- Your instructions:
Give back each line of the material that contains the word "more".

- Records:
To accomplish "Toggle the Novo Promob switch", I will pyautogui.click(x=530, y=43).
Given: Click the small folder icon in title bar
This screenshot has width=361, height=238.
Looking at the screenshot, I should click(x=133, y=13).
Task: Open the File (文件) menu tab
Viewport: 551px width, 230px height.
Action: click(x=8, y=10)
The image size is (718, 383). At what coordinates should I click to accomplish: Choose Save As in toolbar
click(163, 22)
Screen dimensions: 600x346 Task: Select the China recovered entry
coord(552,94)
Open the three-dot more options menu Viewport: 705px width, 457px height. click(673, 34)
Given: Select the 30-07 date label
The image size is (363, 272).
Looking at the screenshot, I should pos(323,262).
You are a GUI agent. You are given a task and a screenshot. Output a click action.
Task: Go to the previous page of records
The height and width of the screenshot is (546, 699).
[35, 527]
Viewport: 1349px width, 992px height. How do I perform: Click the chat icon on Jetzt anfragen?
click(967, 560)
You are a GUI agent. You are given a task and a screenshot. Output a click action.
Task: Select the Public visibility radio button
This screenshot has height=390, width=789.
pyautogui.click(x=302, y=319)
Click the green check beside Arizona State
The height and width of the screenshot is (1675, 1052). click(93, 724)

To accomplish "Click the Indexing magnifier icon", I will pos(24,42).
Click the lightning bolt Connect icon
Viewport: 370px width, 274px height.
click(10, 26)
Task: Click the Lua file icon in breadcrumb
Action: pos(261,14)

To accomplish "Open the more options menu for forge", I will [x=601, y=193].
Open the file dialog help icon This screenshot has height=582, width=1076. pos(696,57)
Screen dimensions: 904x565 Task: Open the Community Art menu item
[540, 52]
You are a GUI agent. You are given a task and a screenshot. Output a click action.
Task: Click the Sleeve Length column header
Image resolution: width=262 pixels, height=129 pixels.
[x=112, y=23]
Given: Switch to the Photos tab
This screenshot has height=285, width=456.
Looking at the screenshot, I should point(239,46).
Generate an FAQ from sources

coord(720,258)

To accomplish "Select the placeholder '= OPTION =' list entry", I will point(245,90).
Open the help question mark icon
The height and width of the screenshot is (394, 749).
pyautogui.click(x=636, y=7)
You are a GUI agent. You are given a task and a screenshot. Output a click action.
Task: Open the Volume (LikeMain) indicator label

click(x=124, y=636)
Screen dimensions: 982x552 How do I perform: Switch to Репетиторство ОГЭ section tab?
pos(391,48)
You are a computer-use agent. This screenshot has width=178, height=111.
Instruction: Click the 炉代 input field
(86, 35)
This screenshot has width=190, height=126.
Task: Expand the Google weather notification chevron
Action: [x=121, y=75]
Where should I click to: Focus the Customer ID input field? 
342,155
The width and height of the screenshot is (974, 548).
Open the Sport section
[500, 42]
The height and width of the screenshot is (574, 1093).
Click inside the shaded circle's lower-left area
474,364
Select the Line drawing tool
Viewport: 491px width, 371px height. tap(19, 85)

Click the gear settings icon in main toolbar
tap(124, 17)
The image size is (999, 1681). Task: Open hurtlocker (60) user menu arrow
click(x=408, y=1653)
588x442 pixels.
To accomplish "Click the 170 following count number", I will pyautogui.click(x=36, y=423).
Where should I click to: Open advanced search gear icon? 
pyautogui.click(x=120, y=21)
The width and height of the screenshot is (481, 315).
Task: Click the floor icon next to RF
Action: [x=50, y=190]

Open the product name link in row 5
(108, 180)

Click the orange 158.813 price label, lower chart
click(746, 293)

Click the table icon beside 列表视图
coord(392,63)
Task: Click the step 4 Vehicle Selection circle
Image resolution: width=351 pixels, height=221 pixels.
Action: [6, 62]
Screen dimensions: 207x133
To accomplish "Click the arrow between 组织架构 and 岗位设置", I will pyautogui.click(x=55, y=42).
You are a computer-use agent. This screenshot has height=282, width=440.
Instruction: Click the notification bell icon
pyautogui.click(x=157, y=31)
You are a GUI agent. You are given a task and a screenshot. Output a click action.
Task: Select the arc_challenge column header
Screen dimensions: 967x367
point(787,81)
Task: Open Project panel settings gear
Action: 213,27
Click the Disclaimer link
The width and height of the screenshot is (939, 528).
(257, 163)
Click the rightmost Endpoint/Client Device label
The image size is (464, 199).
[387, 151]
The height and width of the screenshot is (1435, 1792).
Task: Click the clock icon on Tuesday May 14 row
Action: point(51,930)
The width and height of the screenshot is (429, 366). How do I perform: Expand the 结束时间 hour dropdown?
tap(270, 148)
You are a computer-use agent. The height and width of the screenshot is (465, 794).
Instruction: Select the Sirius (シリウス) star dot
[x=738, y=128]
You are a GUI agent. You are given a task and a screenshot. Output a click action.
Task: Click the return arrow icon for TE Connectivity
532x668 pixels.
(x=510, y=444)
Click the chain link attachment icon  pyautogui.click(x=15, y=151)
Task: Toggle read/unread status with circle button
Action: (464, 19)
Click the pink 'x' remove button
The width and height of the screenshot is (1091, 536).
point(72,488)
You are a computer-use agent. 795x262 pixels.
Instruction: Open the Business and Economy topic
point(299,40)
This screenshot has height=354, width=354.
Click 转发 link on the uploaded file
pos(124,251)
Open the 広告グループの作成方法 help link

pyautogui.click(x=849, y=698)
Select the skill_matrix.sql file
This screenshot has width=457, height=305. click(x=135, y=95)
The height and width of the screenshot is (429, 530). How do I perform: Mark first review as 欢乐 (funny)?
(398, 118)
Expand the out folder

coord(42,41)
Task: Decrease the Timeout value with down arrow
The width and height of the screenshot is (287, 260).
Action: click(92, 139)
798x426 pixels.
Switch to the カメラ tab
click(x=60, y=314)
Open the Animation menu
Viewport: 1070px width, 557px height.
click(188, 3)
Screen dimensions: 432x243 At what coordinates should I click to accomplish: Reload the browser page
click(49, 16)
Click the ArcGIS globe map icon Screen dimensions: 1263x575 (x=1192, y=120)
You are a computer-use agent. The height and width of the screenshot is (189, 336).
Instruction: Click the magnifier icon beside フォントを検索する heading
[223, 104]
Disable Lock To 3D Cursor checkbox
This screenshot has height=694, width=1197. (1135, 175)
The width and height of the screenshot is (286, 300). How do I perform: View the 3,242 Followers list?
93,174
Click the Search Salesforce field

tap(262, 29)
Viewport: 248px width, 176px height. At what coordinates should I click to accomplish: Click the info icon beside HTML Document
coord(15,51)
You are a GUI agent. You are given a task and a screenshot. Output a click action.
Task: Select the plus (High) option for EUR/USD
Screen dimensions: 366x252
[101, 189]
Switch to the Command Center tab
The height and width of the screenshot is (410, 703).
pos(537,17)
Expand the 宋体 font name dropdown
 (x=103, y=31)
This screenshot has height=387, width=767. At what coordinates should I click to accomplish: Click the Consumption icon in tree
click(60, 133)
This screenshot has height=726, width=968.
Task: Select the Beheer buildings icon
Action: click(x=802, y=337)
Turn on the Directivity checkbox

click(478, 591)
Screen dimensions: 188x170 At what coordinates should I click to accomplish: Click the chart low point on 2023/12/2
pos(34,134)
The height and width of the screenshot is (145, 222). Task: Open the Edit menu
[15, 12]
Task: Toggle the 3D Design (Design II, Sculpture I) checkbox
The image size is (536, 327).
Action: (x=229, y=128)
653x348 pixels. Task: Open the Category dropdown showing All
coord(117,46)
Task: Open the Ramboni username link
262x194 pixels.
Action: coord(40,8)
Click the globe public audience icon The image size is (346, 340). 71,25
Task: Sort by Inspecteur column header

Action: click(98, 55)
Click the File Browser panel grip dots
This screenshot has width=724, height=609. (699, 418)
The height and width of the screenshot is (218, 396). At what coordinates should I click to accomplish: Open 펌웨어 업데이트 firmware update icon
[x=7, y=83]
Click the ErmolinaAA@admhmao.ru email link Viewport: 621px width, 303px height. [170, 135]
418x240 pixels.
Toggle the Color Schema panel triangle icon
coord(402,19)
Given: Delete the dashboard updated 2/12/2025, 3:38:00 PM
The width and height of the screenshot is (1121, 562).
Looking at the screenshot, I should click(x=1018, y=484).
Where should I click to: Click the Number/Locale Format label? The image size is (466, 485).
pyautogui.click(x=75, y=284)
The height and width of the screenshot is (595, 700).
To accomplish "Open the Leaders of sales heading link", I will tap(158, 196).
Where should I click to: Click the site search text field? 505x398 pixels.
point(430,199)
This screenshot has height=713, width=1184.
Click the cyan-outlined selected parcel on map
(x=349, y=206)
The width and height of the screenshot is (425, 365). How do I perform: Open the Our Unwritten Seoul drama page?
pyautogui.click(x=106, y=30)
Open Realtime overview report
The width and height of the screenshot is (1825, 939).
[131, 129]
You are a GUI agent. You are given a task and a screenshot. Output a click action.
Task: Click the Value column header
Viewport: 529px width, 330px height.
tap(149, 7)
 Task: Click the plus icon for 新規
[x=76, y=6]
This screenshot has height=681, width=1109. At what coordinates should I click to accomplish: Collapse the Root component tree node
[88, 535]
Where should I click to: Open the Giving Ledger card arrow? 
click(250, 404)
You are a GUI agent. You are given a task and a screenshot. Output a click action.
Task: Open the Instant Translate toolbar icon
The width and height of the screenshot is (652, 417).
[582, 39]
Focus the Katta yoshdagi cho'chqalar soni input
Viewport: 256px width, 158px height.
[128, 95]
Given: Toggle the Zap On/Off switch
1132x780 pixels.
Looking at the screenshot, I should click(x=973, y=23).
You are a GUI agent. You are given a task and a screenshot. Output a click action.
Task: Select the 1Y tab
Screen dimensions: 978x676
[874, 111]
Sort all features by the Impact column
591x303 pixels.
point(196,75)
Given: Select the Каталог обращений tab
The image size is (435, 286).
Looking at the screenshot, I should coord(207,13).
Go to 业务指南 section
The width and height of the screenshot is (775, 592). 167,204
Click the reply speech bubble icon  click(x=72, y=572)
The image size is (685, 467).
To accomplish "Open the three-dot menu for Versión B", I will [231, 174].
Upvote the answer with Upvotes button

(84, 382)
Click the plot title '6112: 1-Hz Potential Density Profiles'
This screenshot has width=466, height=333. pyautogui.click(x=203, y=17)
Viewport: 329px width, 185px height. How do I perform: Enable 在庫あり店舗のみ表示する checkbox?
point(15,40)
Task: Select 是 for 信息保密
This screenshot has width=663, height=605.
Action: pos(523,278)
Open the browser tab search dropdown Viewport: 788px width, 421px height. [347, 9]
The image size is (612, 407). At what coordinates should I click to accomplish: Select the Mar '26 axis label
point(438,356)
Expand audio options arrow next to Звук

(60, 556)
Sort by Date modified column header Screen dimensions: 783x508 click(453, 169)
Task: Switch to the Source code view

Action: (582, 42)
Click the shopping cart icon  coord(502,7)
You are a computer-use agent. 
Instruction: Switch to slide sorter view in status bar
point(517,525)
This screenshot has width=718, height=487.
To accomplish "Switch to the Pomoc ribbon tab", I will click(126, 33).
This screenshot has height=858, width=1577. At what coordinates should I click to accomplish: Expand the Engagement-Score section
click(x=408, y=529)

- Response:
Open the three-dot more options menu Viewport: 705px width, 457px height. click(673, 34)
To accomplish "Open the more options menu for forge", I will [x=601, y=193].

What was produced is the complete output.